Staff fail to follow basic universal precautions which have led to dangerous health hazards for youth in the facilities. A nurse at Oakley was observed by our expert giving one resident a pre-filled syringe of the hepatitis B immunization. She accidentally inserted the same needle into the arm of the next resident before realizing her mistake. Moreover, a scalpel blade is repeatedly used by Columbia’s facility physician to shave warts, permitting the transmission of blood-borne pathogens from patient to patient. In violation of standard medical practice and at the risk of contamination, Oakley staff store food in the same refrigerator as pharmaceuticals such as immunizations and control solutions to analyze blood.

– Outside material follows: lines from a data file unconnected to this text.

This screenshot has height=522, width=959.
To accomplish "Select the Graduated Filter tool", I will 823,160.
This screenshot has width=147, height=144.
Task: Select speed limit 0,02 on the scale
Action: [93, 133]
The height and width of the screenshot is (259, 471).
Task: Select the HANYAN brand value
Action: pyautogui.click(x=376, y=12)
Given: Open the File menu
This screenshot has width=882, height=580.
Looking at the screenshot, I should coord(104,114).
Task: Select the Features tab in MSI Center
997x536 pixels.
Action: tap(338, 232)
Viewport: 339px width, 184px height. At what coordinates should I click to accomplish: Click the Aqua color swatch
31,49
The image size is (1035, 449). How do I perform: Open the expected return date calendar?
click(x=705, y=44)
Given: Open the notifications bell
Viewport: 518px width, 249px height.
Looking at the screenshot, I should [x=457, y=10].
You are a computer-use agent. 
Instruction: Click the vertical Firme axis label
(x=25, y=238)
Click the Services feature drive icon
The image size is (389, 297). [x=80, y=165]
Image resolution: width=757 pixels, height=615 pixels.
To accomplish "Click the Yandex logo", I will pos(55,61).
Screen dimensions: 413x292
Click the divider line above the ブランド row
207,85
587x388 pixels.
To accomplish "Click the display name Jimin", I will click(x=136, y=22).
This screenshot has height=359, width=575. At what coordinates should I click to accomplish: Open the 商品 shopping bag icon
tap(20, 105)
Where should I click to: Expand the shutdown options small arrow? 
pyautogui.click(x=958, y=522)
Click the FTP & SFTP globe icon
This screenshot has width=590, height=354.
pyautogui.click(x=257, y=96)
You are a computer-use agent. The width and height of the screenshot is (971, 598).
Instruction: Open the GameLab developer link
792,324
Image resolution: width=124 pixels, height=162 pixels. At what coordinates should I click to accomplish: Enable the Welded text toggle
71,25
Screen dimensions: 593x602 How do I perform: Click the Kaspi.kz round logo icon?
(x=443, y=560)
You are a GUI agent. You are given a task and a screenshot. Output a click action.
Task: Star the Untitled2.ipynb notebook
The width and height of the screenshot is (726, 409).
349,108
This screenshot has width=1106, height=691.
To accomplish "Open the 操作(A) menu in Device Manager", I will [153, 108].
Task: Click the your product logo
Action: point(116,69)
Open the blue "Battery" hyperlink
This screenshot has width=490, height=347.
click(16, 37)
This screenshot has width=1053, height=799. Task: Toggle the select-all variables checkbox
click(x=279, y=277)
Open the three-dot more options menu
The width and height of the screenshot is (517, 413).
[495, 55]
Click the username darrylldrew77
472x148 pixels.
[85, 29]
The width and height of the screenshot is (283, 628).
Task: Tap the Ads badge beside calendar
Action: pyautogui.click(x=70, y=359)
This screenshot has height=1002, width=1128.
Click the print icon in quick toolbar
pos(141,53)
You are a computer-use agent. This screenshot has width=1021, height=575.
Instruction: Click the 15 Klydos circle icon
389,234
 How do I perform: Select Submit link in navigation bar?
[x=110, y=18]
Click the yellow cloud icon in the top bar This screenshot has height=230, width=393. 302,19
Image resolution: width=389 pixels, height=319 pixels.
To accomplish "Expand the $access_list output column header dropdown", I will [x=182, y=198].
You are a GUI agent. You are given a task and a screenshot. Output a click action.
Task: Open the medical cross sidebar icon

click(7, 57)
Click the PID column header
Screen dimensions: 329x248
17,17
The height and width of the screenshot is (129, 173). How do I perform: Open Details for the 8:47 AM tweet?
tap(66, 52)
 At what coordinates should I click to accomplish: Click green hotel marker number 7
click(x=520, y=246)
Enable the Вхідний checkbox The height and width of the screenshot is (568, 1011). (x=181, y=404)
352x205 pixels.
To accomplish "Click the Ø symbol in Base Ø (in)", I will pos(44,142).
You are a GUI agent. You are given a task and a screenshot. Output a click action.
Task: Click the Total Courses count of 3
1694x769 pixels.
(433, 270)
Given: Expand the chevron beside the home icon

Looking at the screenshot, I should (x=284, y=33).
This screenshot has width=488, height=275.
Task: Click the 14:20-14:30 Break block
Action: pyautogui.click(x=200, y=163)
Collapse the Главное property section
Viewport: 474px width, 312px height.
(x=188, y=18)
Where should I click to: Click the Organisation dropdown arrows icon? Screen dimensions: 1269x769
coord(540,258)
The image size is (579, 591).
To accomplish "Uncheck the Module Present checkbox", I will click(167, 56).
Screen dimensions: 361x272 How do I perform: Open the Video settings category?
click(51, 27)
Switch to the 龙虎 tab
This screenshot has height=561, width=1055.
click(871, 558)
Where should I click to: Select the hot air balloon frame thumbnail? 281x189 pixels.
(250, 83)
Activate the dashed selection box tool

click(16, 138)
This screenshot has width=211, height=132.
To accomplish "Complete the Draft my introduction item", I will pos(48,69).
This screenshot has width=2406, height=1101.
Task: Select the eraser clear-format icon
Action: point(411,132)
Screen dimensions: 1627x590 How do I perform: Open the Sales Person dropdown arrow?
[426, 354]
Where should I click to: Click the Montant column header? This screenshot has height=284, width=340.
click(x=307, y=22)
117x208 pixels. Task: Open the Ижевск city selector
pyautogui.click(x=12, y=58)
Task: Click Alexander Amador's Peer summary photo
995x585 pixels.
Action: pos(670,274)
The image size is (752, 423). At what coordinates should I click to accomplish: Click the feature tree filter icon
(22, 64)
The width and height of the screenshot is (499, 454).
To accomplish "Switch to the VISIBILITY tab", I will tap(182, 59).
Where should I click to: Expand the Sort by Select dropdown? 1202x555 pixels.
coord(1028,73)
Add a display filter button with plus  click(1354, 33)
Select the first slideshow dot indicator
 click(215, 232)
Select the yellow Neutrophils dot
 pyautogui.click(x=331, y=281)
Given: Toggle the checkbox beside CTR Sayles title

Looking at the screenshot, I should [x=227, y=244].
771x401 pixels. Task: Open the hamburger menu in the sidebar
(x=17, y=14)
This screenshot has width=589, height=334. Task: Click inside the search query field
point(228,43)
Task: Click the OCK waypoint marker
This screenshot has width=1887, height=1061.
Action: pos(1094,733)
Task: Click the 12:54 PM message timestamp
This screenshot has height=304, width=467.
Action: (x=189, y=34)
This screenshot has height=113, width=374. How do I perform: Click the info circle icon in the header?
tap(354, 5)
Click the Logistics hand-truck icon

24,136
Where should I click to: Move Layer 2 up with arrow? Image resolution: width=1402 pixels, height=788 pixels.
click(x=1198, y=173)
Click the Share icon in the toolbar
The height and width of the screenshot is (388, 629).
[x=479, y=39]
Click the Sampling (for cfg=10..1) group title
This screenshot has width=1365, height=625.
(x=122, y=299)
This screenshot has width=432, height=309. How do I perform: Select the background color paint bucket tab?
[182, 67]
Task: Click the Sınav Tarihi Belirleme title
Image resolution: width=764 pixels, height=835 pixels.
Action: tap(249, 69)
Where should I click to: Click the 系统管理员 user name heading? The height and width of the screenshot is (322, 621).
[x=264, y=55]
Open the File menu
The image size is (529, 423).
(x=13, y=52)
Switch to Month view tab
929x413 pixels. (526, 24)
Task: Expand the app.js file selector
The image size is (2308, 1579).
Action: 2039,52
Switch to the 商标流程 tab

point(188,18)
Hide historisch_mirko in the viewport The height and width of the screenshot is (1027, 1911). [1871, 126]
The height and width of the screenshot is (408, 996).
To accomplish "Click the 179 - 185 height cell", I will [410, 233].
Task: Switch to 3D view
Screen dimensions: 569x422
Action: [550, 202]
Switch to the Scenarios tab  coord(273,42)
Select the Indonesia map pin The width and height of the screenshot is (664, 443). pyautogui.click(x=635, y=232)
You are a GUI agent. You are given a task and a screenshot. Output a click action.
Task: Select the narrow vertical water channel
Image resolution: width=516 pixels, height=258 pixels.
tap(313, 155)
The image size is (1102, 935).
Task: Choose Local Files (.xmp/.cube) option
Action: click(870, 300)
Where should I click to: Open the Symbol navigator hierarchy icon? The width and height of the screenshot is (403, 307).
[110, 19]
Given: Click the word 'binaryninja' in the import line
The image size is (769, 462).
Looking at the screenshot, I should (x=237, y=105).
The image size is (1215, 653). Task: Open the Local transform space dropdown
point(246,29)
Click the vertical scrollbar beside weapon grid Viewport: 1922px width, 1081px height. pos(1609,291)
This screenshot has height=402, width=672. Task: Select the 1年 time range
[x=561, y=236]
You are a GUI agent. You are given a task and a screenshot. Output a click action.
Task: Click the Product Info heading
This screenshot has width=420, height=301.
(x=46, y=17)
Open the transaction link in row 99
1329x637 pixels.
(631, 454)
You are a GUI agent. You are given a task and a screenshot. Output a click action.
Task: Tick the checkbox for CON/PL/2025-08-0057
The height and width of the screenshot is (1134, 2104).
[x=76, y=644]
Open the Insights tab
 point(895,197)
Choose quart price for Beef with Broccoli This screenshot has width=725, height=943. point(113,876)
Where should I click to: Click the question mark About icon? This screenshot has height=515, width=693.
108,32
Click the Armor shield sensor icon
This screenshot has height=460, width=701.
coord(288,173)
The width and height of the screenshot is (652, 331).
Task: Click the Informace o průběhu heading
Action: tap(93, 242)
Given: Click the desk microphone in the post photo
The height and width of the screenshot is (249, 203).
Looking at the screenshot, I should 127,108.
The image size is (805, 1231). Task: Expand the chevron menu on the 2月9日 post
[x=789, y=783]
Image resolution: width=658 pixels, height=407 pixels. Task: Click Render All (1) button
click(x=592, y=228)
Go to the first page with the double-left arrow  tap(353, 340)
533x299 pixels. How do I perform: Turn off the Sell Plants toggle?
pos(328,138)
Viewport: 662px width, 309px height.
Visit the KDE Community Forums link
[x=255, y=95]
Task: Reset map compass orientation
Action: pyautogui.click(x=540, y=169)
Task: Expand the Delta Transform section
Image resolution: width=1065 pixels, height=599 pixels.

Our expert noted that the Oakley physician conducted nine examinations in one day and never changed the roll of paper that lined the surface of the examination table.

2. Health Assessments

        Columbia and Oakley’s health assessments are incomplete, and necessary intake services are not provided. Both facilities fail to give tuberculosis skin tests upon admission even though Mississippi is in the top quartile of states with annual incidence of the disease. Moreover, identified medical histories are not pursued. For example, a girl at Columbia had a history of thrombocytopenia.14 No platelet count was obtained upon admission to assess the status of disease activity or to determine risk of internal bleeding. This is of great concern because she is expected to be a full participant in the military program. Furthermore, abnormal medical findings are not pursued. For example, a youth at Columbia with a significantly low hematocrit15 did not receive further evaluation by the contract physician or a specialist, nor did the youth receive any treatment. A female patient, also at Columbia, with a green vaginal discharge noted during her admission physical examination was neither referred to the gynecologist nor provided treatment. At Oakley, a patient who had blood in his urine was not referred to the contract physician and received no evaluation or treatment. Another boy with a history of asthma was admitted to


14 Thrombocytopenia is a disease of the blood in which there are too few platelets. It is a condition that interferes with clotting. 15 A low hematocrit means that there is a lower than normal level of red blood cells.